Document segment:
───
Simulating large electronic networks with vibrational environments remains a fundamental challenge, due to the long lifetimes of electronic-vibrational excitations on the picosecond scale. Quantum computers represent a promising platform to simulate the dynamics of open quantum systems, aided by intrinsic hardware-noise, with successful demonstrations of models with two electronic sites. A central theme is the behavior of open quantum systems, where interactions with the environment lead to complex dynamics, including non-Markovian behavior. Significant attention is given to charge and energy transfer, investigating how these processes occur within molecular systems, especially in light-harvesting complexes and organic photovoltaics, and the role of molecular vibrations in facilitating or hindering these processes. Many studies focus on simulating these complex quantum dynamics, both using classical computational methods and increasingly, with quantum computers.

This includes developing algorithms and techniques for efficient and accurate simulation, as well as addressing the challenges of errors that arise when simulating quantum systems on current, noisy quantum computers, with a growing area of research dedicated to mitigating these errors. Spectroscopic methods are also used to probe the underlying quantum dynamics, providing experimental validation and refinement of theoretical models. Key areas of research include understanding non-Markovian dynamics, combining classical and quantum computational methods, developing error mitigation techniques, and using spectroscopic probes to validate theoretical models. Researchers are also investigating materials design, aiming to create materials with optimized charge and energy transfer properties for applications in solar energy, organic electronics, and other fields, while prioritizing understanding the role of quantum coherence and decoherence in enhancing or suppressing charge and energy transfer.
───
(Word and item position data)

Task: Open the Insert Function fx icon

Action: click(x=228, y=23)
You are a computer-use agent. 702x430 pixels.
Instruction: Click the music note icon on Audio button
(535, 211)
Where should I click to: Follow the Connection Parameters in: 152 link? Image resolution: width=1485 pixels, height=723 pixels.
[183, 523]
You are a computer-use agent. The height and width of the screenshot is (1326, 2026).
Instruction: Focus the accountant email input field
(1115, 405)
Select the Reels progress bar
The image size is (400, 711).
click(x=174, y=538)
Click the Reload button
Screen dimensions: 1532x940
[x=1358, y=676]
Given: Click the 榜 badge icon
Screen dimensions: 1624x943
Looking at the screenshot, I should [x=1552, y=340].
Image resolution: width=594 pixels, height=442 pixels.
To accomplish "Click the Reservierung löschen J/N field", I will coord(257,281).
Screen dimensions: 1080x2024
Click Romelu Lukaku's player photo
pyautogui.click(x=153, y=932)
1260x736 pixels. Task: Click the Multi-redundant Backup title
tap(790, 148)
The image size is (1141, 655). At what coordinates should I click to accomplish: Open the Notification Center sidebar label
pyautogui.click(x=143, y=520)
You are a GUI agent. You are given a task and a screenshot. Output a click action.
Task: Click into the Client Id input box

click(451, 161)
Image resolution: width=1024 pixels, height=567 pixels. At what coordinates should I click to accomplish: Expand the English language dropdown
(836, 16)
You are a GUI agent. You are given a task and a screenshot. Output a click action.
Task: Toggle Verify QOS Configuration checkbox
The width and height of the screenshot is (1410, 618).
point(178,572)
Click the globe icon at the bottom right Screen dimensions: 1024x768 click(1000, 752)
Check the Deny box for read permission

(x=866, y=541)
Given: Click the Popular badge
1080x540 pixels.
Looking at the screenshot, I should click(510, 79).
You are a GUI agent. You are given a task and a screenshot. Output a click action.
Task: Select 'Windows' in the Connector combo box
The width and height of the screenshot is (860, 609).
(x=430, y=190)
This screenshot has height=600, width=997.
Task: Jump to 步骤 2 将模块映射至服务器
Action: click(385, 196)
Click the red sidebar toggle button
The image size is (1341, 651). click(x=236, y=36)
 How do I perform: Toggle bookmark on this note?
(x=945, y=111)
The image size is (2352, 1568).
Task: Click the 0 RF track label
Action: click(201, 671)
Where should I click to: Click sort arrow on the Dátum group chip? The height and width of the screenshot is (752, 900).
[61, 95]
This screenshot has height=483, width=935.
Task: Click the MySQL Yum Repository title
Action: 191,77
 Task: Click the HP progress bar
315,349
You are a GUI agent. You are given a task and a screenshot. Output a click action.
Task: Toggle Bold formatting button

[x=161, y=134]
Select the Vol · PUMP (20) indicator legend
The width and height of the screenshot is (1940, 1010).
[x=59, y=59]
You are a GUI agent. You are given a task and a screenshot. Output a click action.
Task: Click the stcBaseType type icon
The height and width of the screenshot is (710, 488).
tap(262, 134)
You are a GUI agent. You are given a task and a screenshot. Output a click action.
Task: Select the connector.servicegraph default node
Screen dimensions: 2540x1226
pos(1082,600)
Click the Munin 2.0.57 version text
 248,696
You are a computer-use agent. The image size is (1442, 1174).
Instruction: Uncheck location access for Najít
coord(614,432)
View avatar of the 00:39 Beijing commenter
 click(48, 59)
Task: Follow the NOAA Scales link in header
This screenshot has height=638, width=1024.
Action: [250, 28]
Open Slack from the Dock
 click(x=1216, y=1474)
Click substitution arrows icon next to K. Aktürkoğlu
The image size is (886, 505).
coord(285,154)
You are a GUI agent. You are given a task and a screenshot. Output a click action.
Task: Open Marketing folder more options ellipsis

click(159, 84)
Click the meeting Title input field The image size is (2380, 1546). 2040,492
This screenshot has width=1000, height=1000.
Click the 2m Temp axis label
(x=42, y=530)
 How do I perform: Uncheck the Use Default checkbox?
───
According to the passage on simulating electronic networks, on what time scale do electronic-vibrational excitations have long lifetimes? The rows are not required for the task.

The picosecond scale.